Japanese shares tumbled with U.S. index futures and sovereign bonds rallied after the world’s third-largest economy unexpectedly entered recession. Chinese shares fluctuated and the yuan gained as a link between Hong Kong and Shanghaibegan, while New Zealand’s dollar advanced.
Japan’s Topix index dropped 2 percent by 1:01 p.m. in Tokyo as gross domestic product shrank 1.6 percent last quarter from a year before, missing projections for a 2.2 percent gain. Standard & Poor’s 500 Index (SPX) futures slid 0.4 percent and the MSCI Asia Pacific Index lost 0.7 percent. The Hang Seng Index declined 0.5 percent and the yuan strengthened. The yield on 10-year Japanese bonds fell one basis point and Treasuries rose. The so-called kiwi added 0.7 percent.
Japan’s yen rebounded after touching the lowest level since 2007 amid speculation the GDP miss will prompt Prime Minister Shinzo Abe to postpone a planned sales-tax increase. As investors gain mutual access to China’s biggest stock-trading venues for the first time, the country’s banks reported the biggest jump in bad loans last quarter since 2005. Weaker outlooks in the world’s second- and third-largest economies underscore the challenge for Group of 20 leaders who agreed at the weekend to boost member output by a collective $2 trillion by 2018.
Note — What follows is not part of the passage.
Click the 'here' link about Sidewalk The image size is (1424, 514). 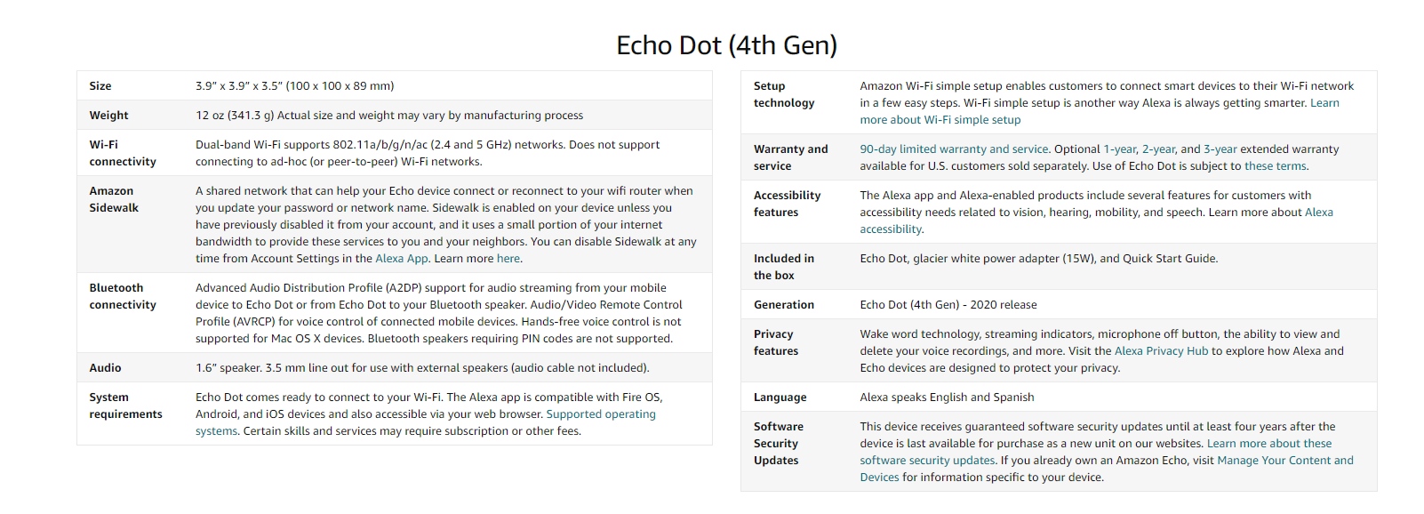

“It’s official, Japan is now in recession,” Jesper Koll, the head of Japan equity research in Tokyo at JPMorgan Chase & Co., said in a Bloomberg TV interview. “The prime minister in all likelihood is going to say, look, we’re going to reduce the likelihood of Japan falling into recession again next year by taking away the VAT hike. Vote for me, endorse me, to stick through with this policy.”
Japan’s second straight drop in GDP, matching the textbook definition of a recession, followed a 7.1 percent contraction in the second quarter that coincided with an increase in the national sales tax from 5 percent to 8 percent. Unadjusted for price changes, the economy contracted an annualized 3 percent in the three months through Sept. 30, the Cabinet Office said. Japanese stocks slumped.
Just one of the 33 industry groups on the Topix climbed today. The Nikkei 225 Stock Average retreated 2.4 percent.
U.S. equity index futures are signaling declines after the S&P 500 closed at a record 2,039.82 on Nov. 14. The new high masked the smallest market moves since 1979 as the 9.5 percent rally from October’s low ground almost to a halt.
Contracts on the Dow Jones Industrial Average weakened 0.4 percent and those on the Nasdaq 100 Index slipped 0.3 percent.
U.S. 10-year yields declined four basis points to 2.28 percent, according to Bloomberg Bond Trader data. The price of the 2.25 percent security due November 2024 advanced 11/32, or $3.44 per $1,000 face amount, to 99 22/32. A basis point is 0.01 percentage point.